In May, Christopher F. Spurry was elected to serve as Chairman of the Board of Shore Bancshares, succeeding Richard C. Granville, who remains a Director. Mr. Spurry has been a director of the Company since April 2004 and a director of Talbot Bank of Easton, Maryland since 1995.

 
 

 
The Boards of Directors of Shore Bancshares, Inc. and its subsidiary Talbot Bank announced in July that William W. (Buck) Duncan joined Talbot Bank as its new President and Chief Executive Officer and was appointed to serve as a Director of Shore Bancshares. In a related move, vice president Lloyd L. "Scott" Beatty, Jr. was promoted to Chief Operating Officer of the holding company. He also has served as a holding company Director since 2000 and a Talbot Bank Director since 1992. Mr. Beatty most recently was President of Choptank Partners and Managing Director/COO of Darby Overseas Investments, LTD. Previously, Mr. Beatty had a long and distinguished career in public accounting with the firm Beatty, Satchell and Company in a variety of capacities, including Managing Partner. He has served on the boards of a variety of local and national organizations including Shore Health Systems, Eastern Shore Land Conservancy, Talbot Hospice and the United Fund of Talbot County. Mr. Beatty will continue as a Director of The Talbot Bank and Shore Bancshares, Inc. He graduated from the Salisbury University and earned his CPA license in 1976.
 
From 2004 and until joining Talbot Bank, Mr. Duncan served as Chairman of Mercantile Eastern Shore Bank. From 1982 through 2004 he was President and Chief Executive Officer of St.
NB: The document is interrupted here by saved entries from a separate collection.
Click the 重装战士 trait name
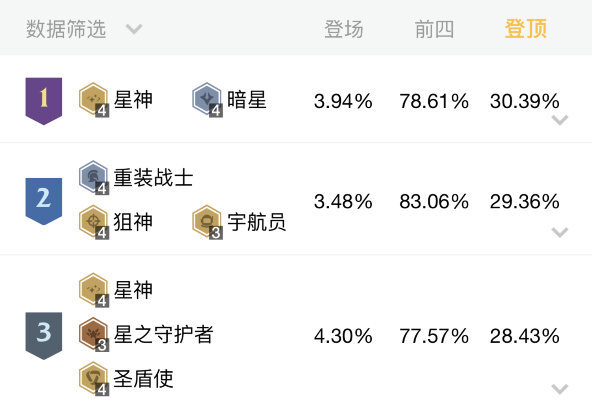The image size is (592, 407). [x=153, y=177]
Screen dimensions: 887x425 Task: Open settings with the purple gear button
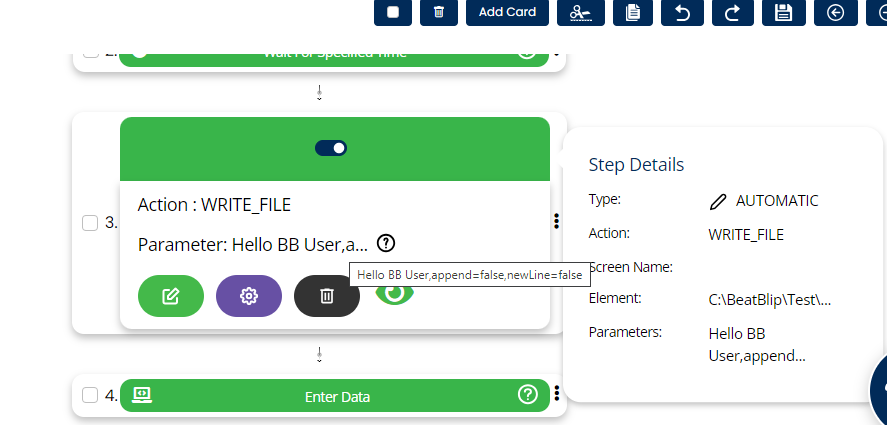249,295
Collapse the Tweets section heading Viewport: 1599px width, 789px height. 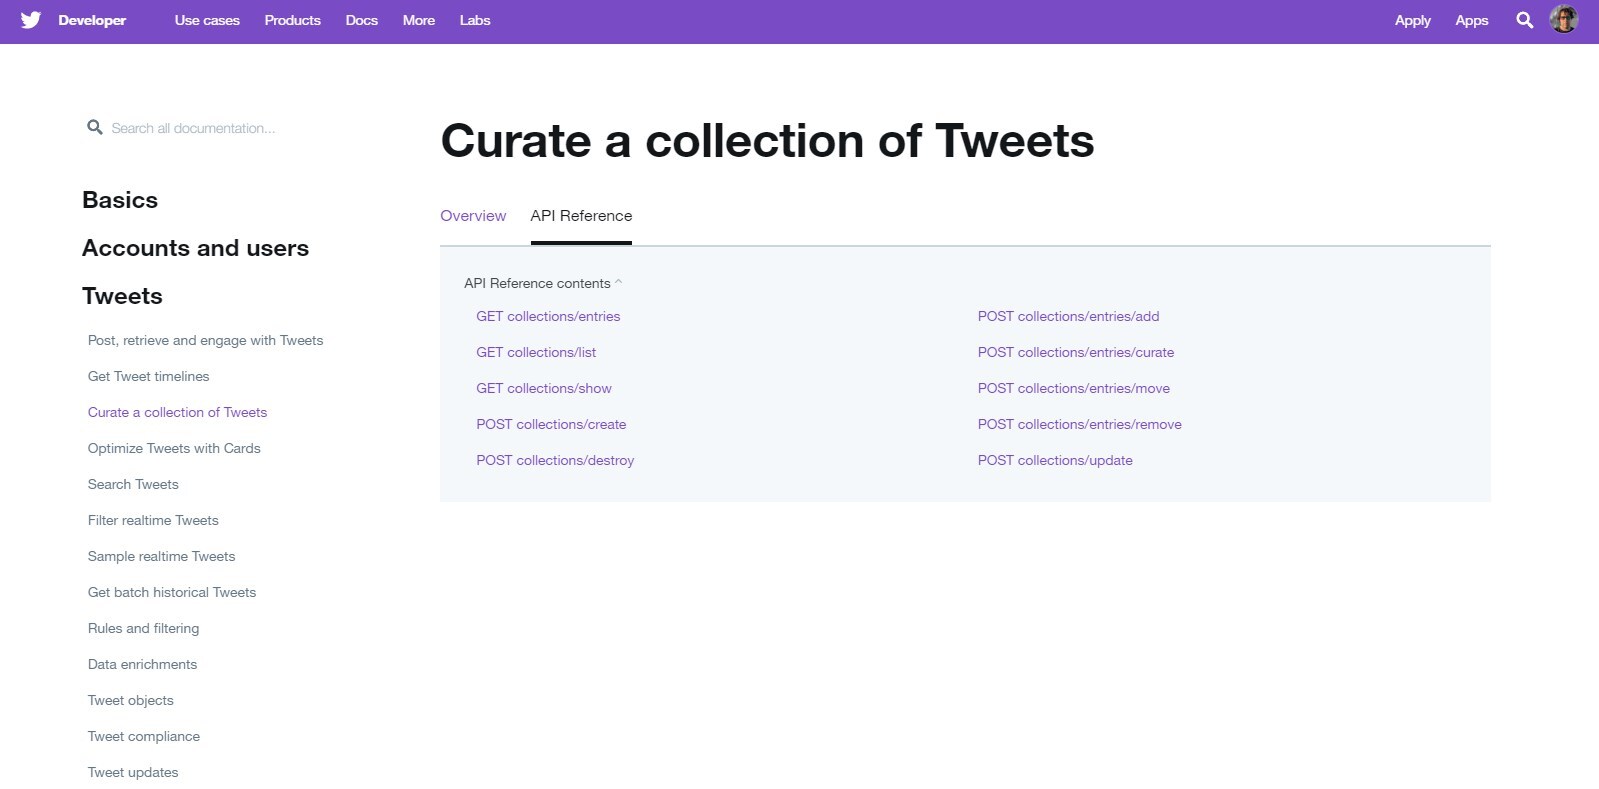click(x=122, y=296)
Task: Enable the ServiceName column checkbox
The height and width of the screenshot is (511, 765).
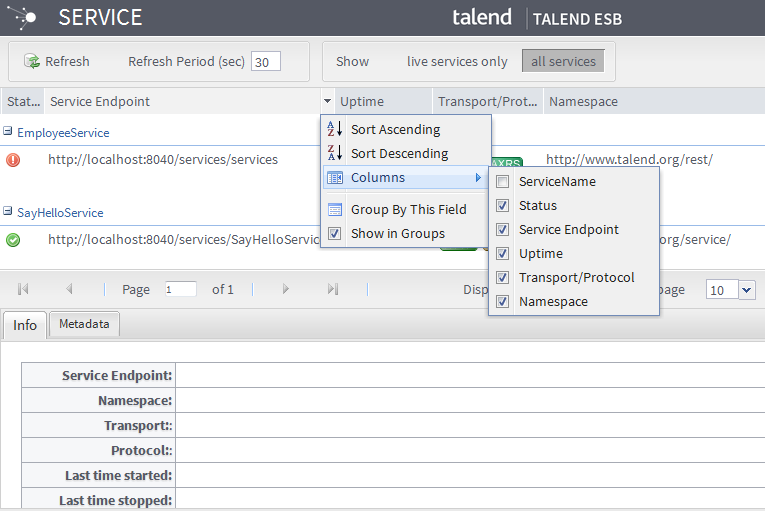Action: point(503,182)

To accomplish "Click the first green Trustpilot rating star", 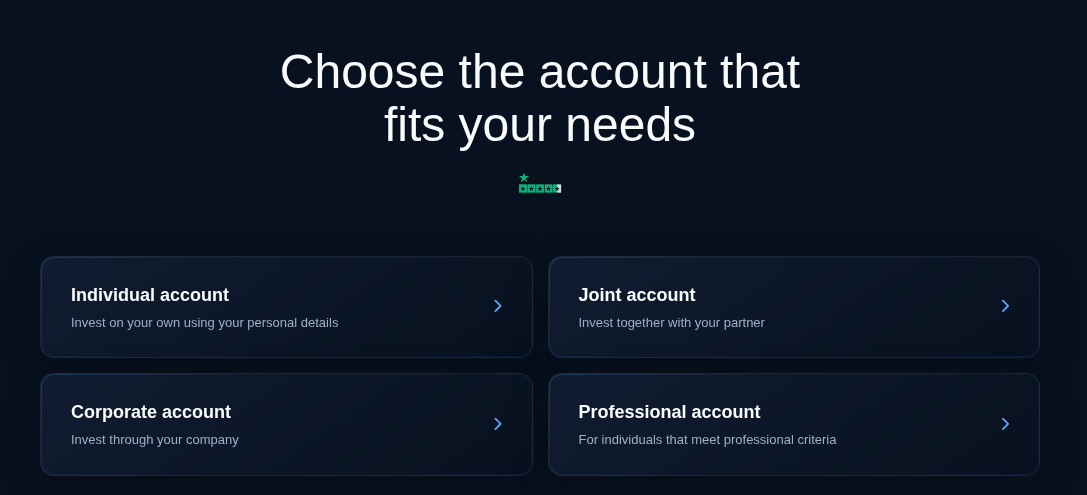I will pos(523,189).
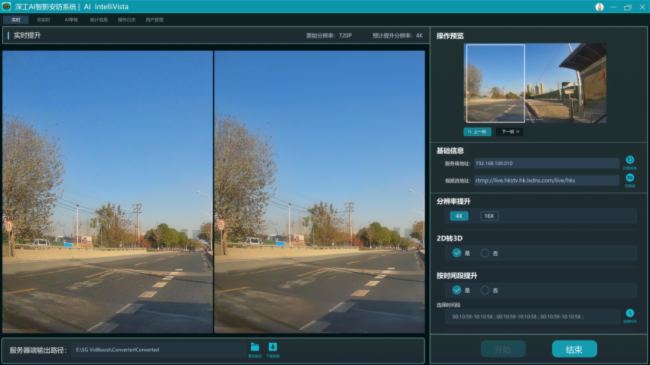
Task: Click the rtmp video stream address field
Action: click(x=546, y=180)
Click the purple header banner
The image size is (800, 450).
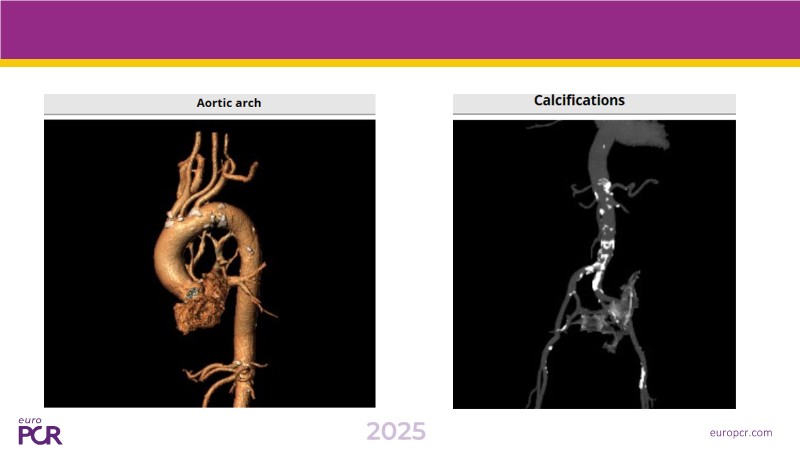(400, 30)
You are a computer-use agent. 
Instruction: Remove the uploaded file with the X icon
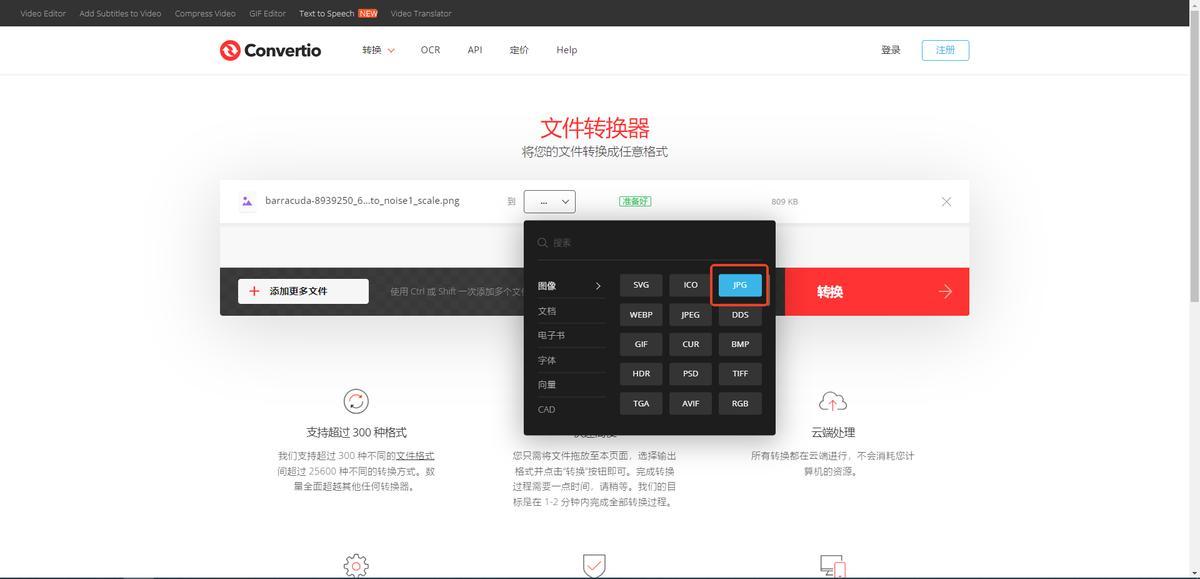946,202
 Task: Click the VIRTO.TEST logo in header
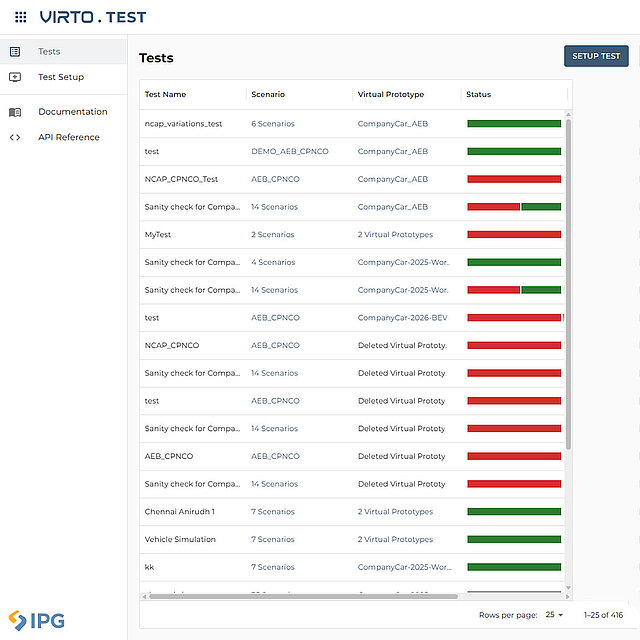[93, 17]
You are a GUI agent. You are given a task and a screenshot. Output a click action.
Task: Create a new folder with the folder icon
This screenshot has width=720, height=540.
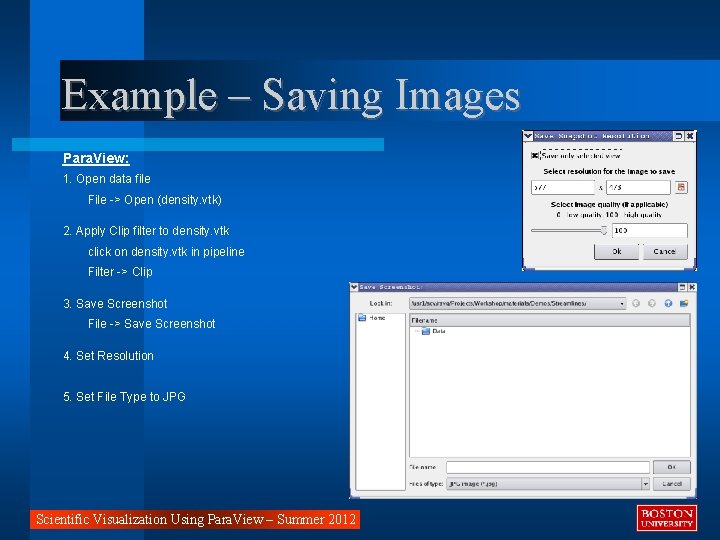click(684, 303)
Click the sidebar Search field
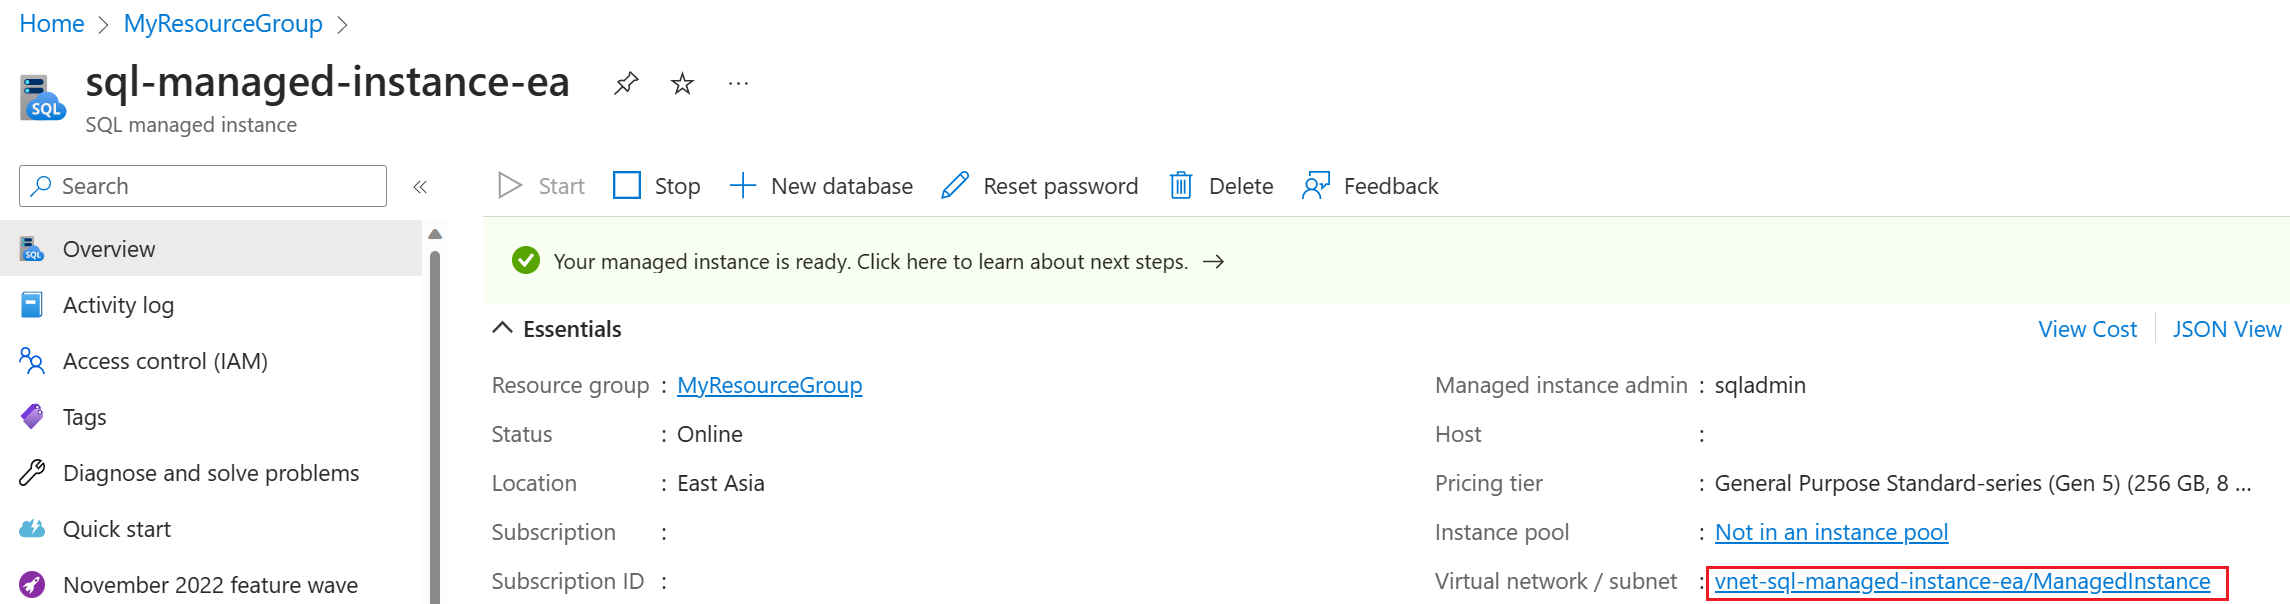 click(x=203, y=186)
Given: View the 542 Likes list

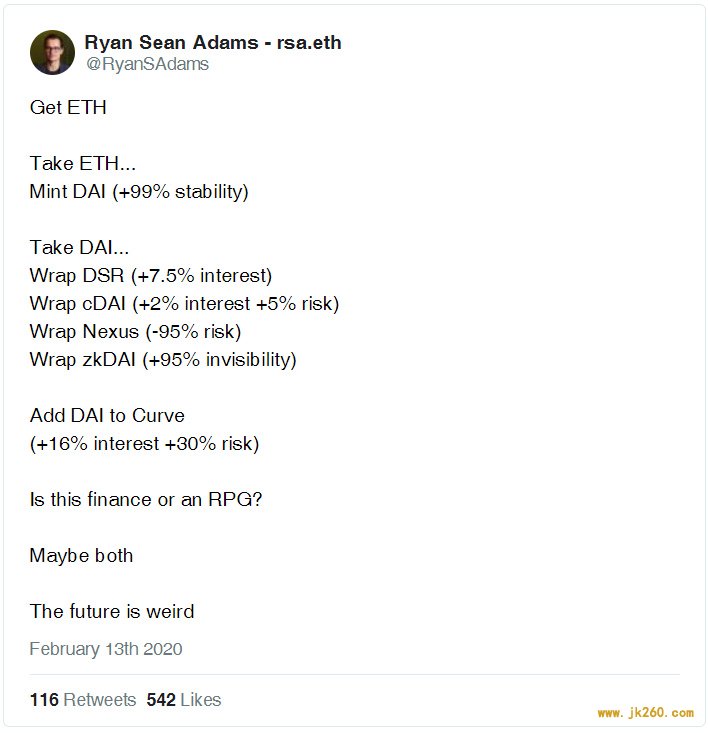Looking at the screenshot, I should pos(184,700).
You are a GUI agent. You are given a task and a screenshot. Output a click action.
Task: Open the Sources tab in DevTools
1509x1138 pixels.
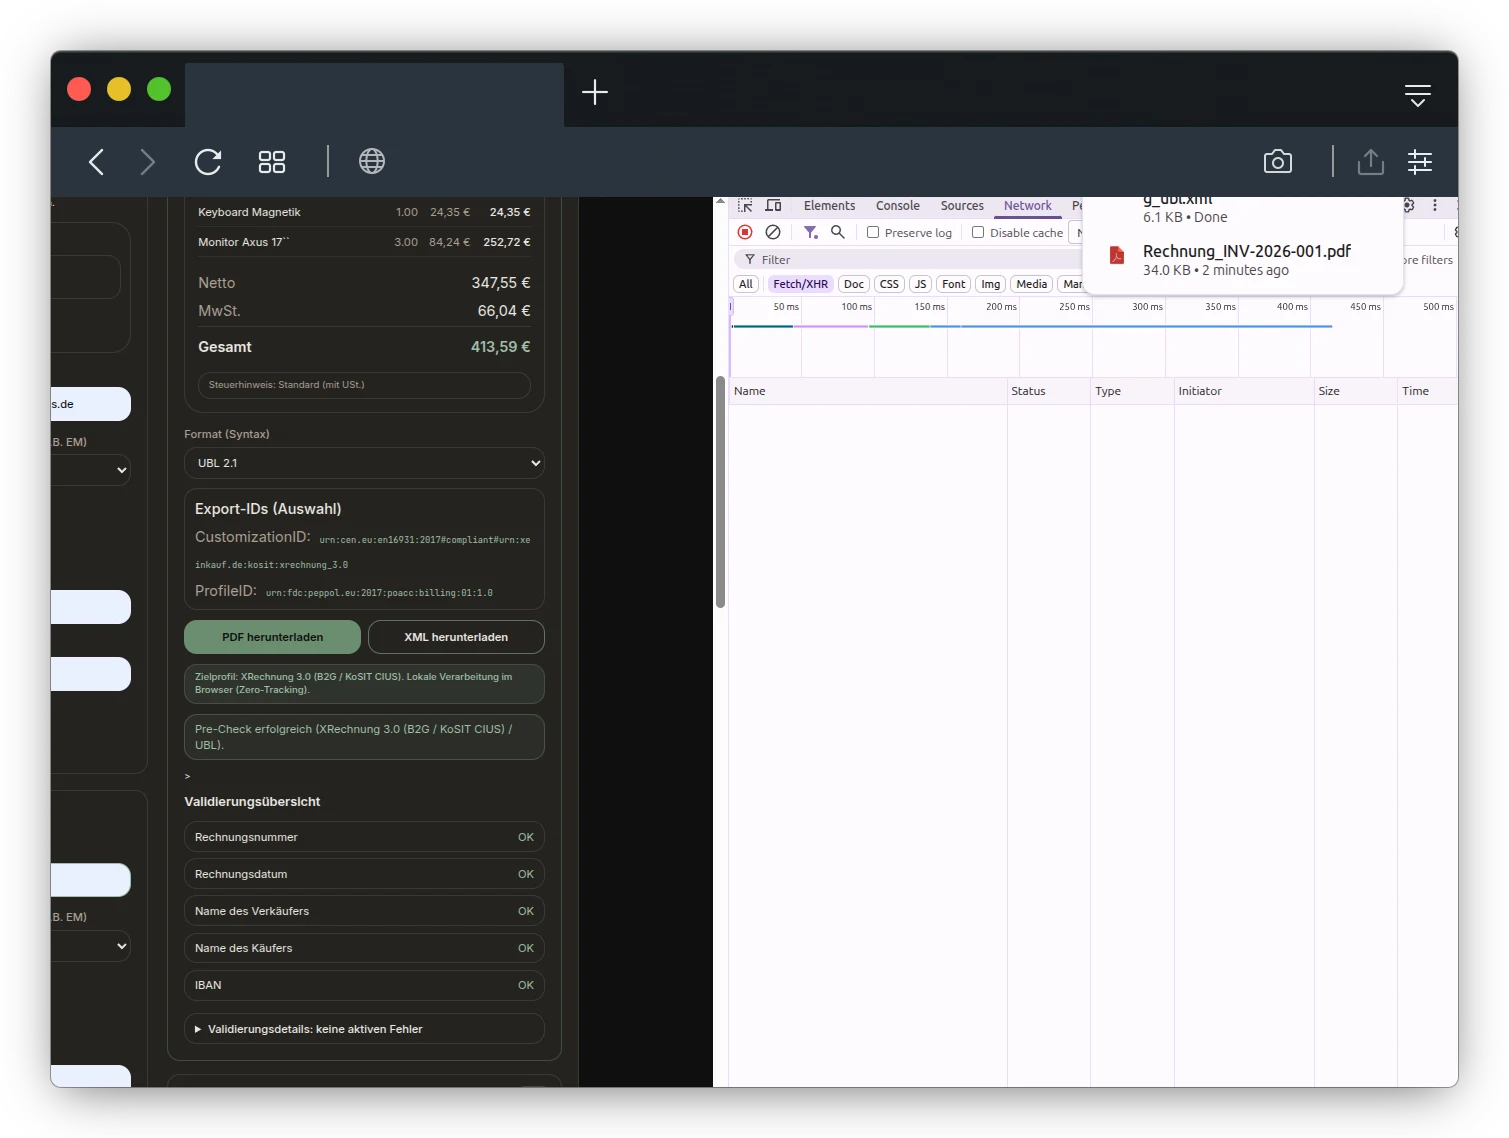961,205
Michaels Bank, St. Michaels, MD, a Mercantile Bancshares Corporation affiliate. From 1973 through 1982 he was a vice president and senior loan officer of First National Bank of Maryland in Salisbury. From 2001 through 2004 Mr. Duncan was a director of the Federal Reserve Bank of Richmond. He was a former director of Talbot Hospice Foundation, Inc., a former director and vice chairman of Shore Health Systems, Inc. and a director and past president of the Rotary Club of Easton.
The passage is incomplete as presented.